Poi ricevo oggi un messaggio da un amico cinese: mi ha spedito 50 mascherine, che probabilmente si perderanno in Francia, dato che sono bloccate da due giorni al Charles De Gaulle a Parigi. Gli esprimo la mia preoccupazione in poche brevi parole e lui mi manda solo un messaggio: “It’s just a matter of time, it’s gonna be ok”. Mai avrei pensato che mi avrebbe consolato proprio un cinese, che scopro aver trascorso 50 giorni nell’epicentro del contagio, a fare il volontario per i suoi connazionali in difficoltà. Una persona che ho visto 3 volte in 6 anni e che spesso faccio fatica anche a capire. Di base, di fronte alle grandi tragedie, siamo tutti uguali.
Cercando ispirazione, qualche settimana fa ho letto una frase di Henry Ford, che ho annotato sull’agenda:” Le due cose più importanti non compaiono nel bilancio di un’impresa: la sua reputazione ed i suoi uomini”.

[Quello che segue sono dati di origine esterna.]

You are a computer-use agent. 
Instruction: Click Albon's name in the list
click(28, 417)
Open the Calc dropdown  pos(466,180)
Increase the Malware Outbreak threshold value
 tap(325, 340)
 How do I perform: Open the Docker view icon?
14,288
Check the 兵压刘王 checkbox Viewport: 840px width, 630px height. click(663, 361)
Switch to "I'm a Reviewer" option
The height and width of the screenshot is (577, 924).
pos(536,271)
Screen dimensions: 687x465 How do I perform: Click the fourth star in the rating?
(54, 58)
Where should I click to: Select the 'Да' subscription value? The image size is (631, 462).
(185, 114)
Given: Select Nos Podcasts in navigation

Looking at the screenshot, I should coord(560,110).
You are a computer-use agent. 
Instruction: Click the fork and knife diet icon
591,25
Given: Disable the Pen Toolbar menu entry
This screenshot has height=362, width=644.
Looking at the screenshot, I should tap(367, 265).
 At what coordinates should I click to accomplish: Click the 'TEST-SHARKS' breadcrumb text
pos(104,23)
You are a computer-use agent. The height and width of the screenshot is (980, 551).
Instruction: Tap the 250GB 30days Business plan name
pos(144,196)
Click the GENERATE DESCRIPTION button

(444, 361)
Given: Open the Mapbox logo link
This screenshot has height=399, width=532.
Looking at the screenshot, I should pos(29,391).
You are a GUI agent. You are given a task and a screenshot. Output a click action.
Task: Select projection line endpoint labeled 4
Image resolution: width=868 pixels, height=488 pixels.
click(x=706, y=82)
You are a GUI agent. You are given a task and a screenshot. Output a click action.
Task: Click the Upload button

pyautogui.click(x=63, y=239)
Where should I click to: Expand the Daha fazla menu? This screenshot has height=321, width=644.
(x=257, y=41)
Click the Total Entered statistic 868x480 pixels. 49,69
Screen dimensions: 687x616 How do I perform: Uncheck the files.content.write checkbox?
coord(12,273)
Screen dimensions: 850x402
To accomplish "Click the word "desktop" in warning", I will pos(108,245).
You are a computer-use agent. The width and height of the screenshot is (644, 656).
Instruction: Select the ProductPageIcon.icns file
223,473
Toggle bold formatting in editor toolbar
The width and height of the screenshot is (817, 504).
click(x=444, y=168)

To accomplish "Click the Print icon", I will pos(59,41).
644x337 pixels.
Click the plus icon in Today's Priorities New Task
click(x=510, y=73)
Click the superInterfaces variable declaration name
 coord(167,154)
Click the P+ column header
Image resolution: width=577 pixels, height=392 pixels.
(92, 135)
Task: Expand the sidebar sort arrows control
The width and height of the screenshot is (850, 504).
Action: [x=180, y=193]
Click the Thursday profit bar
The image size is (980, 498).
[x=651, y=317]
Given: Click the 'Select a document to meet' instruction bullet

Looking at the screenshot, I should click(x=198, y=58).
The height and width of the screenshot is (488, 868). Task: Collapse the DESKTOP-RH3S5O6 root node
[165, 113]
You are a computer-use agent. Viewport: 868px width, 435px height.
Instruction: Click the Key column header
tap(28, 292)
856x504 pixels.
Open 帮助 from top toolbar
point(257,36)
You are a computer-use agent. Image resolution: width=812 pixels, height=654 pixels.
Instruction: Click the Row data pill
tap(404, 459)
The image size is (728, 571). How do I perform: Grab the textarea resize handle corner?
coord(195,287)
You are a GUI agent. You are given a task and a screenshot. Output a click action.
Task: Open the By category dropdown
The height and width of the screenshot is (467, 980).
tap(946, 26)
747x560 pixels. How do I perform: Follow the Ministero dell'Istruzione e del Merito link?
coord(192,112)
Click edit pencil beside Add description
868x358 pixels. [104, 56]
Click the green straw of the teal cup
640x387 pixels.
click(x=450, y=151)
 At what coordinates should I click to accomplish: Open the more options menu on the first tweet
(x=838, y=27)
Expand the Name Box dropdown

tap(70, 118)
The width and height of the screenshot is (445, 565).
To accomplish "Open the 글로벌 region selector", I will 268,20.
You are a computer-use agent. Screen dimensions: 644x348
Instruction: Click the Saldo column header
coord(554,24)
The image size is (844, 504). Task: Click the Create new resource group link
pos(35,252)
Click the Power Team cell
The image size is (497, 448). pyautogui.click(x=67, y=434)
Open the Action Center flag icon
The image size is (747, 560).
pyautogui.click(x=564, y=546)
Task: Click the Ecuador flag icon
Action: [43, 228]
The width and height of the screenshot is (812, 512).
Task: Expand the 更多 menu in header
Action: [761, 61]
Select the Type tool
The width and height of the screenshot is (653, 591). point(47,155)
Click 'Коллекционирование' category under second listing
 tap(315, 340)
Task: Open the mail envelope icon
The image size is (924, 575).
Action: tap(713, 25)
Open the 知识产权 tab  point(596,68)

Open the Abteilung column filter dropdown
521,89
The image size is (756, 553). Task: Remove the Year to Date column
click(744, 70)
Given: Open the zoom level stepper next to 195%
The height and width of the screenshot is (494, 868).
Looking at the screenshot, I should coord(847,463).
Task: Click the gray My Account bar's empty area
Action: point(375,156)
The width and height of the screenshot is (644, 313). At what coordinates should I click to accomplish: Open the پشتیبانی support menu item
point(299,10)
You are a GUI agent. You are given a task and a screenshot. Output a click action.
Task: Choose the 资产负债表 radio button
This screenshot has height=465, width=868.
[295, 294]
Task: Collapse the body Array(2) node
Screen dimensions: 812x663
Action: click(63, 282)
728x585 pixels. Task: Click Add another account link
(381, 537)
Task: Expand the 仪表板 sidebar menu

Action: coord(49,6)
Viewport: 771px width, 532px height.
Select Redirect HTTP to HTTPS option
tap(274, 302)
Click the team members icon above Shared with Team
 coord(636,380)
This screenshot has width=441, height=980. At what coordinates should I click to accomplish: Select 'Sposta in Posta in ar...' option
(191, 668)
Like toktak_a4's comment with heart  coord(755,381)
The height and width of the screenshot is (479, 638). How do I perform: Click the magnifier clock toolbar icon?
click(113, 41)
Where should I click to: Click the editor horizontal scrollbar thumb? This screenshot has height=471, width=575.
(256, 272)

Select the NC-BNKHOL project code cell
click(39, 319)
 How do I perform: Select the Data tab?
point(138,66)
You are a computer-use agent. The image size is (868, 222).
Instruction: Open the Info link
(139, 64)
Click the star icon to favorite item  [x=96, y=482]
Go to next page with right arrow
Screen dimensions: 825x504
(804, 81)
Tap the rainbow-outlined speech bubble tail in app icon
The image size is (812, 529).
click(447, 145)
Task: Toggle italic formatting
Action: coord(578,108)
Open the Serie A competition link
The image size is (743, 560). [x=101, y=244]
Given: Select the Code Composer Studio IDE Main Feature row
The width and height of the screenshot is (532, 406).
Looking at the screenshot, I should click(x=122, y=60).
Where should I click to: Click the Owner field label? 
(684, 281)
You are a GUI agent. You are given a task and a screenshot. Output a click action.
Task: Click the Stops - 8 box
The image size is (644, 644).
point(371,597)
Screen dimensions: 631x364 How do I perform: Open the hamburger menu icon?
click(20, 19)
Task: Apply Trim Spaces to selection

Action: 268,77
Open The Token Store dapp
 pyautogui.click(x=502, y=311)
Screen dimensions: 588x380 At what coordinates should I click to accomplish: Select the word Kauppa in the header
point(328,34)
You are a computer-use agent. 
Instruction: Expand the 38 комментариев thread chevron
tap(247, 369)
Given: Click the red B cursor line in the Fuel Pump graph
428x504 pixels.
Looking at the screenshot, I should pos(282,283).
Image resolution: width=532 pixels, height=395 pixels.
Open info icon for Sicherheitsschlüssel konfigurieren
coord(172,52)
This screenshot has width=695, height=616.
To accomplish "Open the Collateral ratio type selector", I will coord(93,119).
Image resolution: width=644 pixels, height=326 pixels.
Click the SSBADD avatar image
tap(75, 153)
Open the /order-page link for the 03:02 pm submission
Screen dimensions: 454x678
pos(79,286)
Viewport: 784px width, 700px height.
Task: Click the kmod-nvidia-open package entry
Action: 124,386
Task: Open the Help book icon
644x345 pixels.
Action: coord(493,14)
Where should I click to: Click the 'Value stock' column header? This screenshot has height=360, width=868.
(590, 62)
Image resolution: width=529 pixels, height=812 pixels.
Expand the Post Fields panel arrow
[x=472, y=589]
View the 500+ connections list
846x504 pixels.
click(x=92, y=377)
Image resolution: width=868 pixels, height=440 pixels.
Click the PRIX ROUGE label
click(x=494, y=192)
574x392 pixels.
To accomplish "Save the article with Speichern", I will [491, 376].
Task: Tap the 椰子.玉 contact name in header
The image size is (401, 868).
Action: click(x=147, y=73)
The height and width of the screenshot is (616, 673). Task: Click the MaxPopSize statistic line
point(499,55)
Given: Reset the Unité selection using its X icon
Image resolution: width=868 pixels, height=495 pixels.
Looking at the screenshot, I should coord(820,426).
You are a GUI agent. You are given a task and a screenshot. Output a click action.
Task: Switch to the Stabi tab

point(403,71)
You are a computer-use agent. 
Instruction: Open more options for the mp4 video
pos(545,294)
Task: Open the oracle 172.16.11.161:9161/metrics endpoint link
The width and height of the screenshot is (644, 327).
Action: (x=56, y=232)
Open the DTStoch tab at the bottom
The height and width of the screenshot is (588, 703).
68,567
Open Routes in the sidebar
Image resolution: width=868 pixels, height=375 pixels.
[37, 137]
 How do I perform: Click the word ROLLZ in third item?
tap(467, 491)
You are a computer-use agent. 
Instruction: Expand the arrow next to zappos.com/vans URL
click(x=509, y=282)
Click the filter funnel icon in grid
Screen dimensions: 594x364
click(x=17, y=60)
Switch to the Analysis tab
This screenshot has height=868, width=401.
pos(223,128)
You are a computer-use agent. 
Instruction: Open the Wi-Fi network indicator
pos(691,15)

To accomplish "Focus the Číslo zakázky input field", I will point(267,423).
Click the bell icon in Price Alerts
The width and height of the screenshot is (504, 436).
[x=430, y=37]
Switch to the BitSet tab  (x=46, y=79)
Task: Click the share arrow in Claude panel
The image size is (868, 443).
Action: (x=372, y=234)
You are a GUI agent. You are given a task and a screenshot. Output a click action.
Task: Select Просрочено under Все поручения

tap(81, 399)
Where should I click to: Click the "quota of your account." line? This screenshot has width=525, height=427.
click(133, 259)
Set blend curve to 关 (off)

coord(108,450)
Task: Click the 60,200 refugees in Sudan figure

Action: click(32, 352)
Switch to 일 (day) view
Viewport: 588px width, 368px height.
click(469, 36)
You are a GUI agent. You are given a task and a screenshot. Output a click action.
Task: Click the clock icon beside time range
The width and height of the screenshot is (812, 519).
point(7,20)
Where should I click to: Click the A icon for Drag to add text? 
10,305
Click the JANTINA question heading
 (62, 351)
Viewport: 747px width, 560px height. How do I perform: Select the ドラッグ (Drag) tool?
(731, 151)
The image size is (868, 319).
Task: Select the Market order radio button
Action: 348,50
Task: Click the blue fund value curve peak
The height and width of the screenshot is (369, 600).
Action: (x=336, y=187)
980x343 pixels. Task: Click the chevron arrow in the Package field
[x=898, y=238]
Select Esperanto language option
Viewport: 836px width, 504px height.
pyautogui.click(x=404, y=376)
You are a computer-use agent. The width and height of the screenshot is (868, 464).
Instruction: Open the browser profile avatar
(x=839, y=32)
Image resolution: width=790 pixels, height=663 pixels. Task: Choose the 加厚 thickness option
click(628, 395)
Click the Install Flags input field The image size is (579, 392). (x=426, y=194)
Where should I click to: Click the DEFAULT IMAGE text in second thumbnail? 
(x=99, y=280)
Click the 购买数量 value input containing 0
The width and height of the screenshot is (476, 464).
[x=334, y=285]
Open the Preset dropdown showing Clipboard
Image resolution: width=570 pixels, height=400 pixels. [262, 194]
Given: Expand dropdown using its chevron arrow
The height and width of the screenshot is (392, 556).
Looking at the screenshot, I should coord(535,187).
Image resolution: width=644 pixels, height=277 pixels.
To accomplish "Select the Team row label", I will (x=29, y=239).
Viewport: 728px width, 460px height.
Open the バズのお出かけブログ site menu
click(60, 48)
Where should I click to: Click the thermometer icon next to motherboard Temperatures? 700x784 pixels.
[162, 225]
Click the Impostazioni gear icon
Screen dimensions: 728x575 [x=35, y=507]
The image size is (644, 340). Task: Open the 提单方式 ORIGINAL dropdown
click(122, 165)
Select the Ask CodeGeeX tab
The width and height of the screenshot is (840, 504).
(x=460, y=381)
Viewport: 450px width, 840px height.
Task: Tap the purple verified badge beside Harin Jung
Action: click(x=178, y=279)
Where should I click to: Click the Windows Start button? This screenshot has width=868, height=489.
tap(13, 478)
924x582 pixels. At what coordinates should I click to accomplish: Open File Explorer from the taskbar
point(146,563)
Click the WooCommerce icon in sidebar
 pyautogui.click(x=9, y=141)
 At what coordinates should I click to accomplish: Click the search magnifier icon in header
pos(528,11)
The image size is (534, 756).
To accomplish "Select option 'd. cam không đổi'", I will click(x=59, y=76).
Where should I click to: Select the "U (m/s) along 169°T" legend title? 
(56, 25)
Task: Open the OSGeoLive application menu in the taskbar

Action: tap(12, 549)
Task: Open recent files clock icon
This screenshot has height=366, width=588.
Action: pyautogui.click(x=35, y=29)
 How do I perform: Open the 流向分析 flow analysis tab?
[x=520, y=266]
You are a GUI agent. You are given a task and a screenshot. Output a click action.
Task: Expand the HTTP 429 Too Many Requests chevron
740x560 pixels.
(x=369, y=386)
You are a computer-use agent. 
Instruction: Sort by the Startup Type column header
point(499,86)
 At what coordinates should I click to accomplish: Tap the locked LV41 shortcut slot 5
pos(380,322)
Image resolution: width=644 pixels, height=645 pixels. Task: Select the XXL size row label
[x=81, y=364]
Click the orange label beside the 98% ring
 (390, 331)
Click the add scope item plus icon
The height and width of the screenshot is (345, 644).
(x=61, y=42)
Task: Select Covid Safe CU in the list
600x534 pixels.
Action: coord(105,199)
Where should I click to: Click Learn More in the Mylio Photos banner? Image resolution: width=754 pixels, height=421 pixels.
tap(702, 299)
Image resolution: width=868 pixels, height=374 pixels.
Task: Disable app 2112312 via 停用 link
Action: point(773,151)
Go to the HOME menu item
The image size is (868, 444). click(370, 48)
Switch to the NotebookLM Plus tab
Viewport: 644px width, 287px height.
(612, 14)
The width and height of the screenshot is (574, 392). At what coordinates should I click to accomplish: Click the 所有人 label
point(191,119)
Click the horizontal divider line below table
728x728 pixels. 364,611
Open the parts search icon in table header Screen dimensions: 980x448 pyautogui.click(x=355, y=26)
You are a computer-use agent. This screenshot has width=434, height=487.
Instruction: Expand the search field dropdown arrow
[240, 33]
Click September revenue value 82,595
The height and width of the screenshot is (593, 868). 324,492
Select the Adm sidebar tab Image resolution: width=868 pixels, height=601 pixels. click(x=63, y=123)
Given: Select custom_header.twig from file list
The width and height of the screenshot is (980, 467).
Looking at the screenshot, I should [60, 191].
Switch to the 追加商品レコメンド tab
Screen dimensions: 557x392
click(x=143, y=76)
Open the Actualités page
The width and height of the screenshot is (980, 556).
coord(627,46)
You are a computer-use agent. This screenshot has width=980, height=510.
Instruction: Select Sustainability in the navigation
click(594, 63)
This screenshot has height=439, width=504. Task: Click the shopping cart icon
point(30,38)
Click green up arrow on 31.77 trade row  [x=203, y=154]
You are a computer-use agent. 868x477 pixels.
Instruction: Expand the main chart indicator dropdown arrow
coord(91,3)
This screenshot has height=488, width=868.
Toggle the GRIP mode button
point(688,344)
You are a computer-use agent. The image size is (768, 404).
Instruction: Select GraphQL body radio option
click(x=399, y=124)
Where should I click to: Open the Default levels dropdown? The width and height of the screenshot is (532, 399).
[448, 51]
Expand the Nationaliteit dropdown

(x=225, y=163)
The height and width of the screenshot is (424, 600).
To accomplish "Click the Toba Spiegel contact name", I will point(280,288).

Probabilmente sono le stesse cose che fanno la differenza nella ripresa. L’aver lavorato bene prima della crisi, senza fottere per guadagnare, e avere una rete di persone brave, oltre che brave persone.
Noi andiamo avanti, lavoriamo ancora, comunichiamo per i nostri clienti, pensiamo al presente e pensiamo anche al futuro, trovando soluzioni che possano traghettare le realtà di oggi, nel domani, sicuramente ben diverso da quello a cui siamo stati abituati fino ad ora.